Help Please. Python Programmer to PHP? Is it possible? - lein

I just moved to a new country and looking for a job. I am a Python programmer, more than 5 years experience in various web programming. I also quite good in Javascript, C, SQL, CSS, HTML, etc. The problem is that most jobs here require PHP. I know that I can transfer my experience to PHP given 1-2 weeks, but employers does not seem to believe me. Can you give me suggestions on how to convince them? If you believe they are right, kindly share me your thoughts. Please help me figure this out.
======
lysol
Do some demo apps. Say you care more about company culture and development
process than the stack. I recently made a similar move, although I had some
PHP experience, it was many years-old and not really suitable to be cited as a
skill any longer. If you burn up the 1-2 weeks on your own time, then you can
commit to hitting the ground running without them having to spend that time
"training" you.

Also, job hunting sucks. Keep at it, you'll make it work.

------
ecommando
Sure. I've programmed PHP for the last 8 years, and C/C++ for 18 years before
that. A few months back I picked up Python in about 5 days, dabbling part
time. Django on top of Python took another day or two.

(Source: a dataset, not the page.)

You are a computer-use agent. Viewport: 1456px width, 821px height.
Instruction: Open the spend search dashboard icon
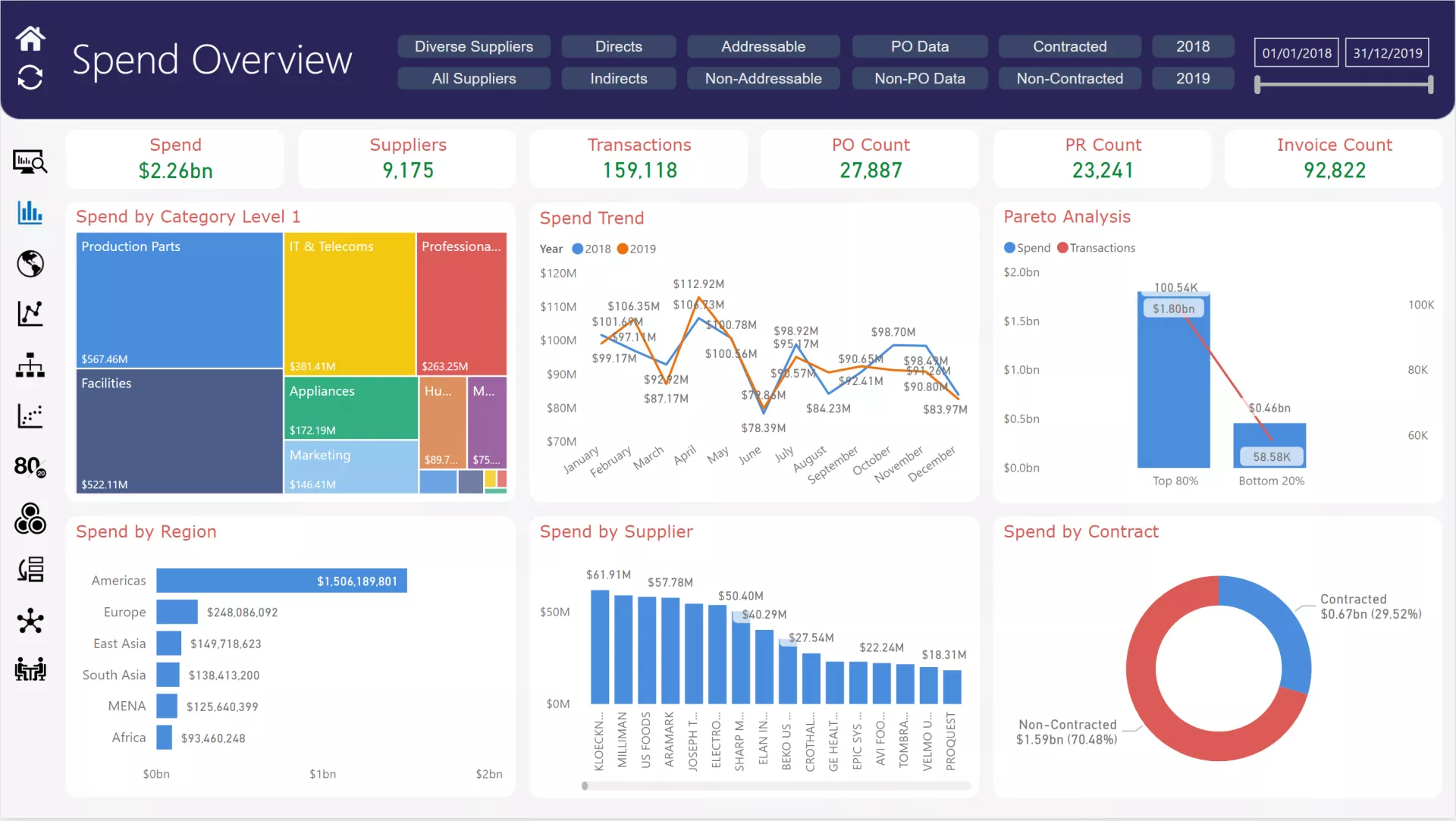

I now consider myself an advanced Python developer. It's actually much easier
than PHP, but the lack of curly braces, and strict adherence to MVC were my
initial hurdles.

I can't imagine going back to PHP at this point, even though everything I did
in PHP was highly object oriented.

------
lein
thanks for all the comments, i find it very encouraging. however, i have a
follow-up question. most of the companies here are quite formal in their
requirements, they are not quite satisfied with sample codes, demo
applications, etc. Most of them honors a certificate over an actual
demonstration of programming capabilities. I came across this online course,
[http://www.zend.com/en/services/training/course-
catalog/php-...](http://www.zend.com/en/services/training/course-catalog/php-
for-experienced-programmers). Its quite expensive but i have a feeling that
completing it might make it easier to convince prospective employers. What do
you think of this option? Honestly, i really feel out of place here, its kinda
tiring always trying to convince people that your worth something.